* _Problem to solve_
Please set down exactly the lines from the one containing "Task: Open Gráficos settings icon" through the last line of the records below, both included, with no pictures.
══════
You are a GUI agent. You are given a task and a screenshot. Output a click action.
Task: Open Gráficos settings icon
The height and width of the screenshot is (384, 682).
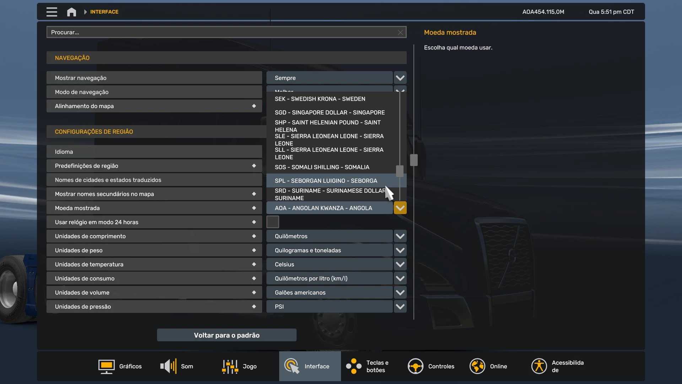click(x=106, y=366)
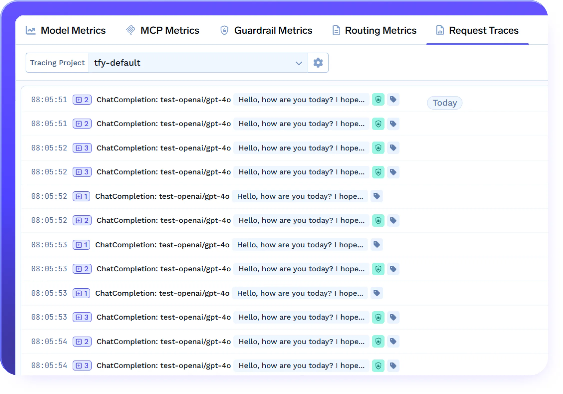Click the guardrail shield on the 08:05:54 trace
563x394 pixels.
coord(378,341)
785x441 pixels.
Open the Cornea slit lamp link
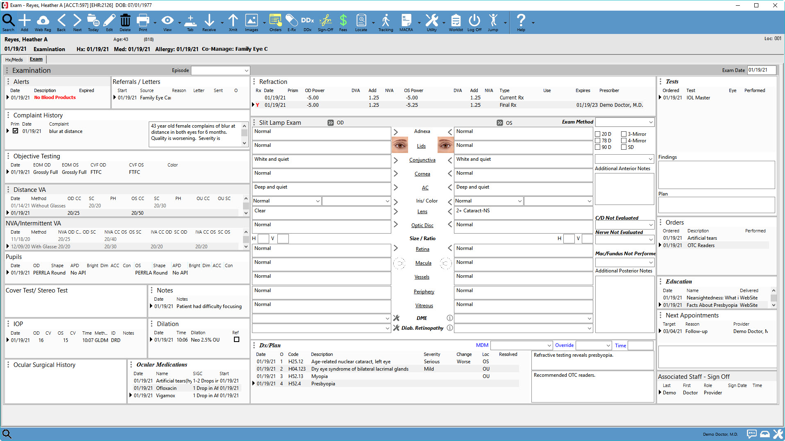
══════
* _Solved exercise_
Task: Open Gráficos settings icon
The height and width of the screenshot is (384, 682).
click(x=106, y=366)
Click the guardrail shield on the 08:05:54 trace
563x394 pixels.
coord(378,341)
785x441 pixels.
Open the Cornea slit lamp link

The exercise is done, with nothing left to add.